In this situation, buyers and sellers can agree to just about anything. Two possibilities are: 1) buyer takes possession at closing, or 2) buyer takes possession, say, two days after closing. I have seen cases where the seller doesn’t move out, but instead rents back from the buyer for a month.
Admittedly, around Lake Martin, closings like that are pretty rare. That is understandable, as most buyers use the properties as vacation homes and are looking forward to vacating as soon as possible. In many a closing, the buyers drive up to the closing attorney’s office in a U-Haul, loaded to the gills and ready to move and hit the water for some fun.
Sometimes, sellers might want to wait and not give possession until after the actual closing. They might think, why should I move all of my stuff out before I am absolutely sure that I will get my money? I can see their logic, but the same could be said by the buyer. Why should I give them my money when they haven’t even started moving out yet?
The point is this: Be sure to read the contract and negotiate based on your preferences; however, I would guess that 95 % of the time, possession is given at closing here at Lake Martin. Maybe this gets back to the high second home rate in the area. Maybe it is because, many times, furniture is involved, and that cuts down the burden of moving.

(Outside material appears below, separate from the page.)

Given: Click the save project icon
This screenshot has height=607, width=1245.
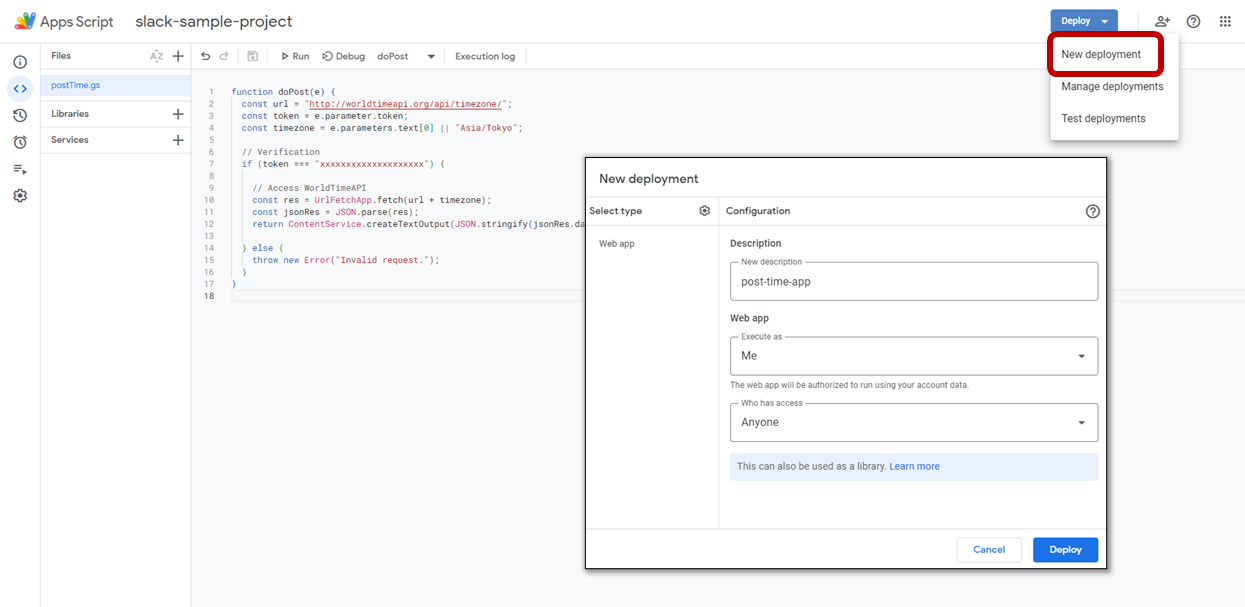Looking at the screenshot, I should (253, 56).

Speaking of furniture, that’s another area of the contract that sometimes causes confusion. I get a lot of buyers that ask a common question when walking through homes, “Is the furniture included?”
Again, it pays to be really specific. As a buyer, if you can’t imagine finding a kitchen table more perfect for your family, go ahead and write it in the contract. If you are the seller, and you know that no matter what, there is no way you can part with your MeMaw’s antique rocker, it is wise to specify it as excluded in the contract.
Exclusions can work on the buyer side, too. I have had a few buyers say, “they better be sure to get that junk in the yard out of here,” and we have had to write it in as an exclusion.
One last word on furniture and any other personal property: Consult your lender on the wording here. Some underwriters have major objections to seeing anything, even refrigerators, included in the real estate contract. Other loan underwriters don’t mind, as long as you state that they are adding no value to the real estate purchase. Check before you write it up.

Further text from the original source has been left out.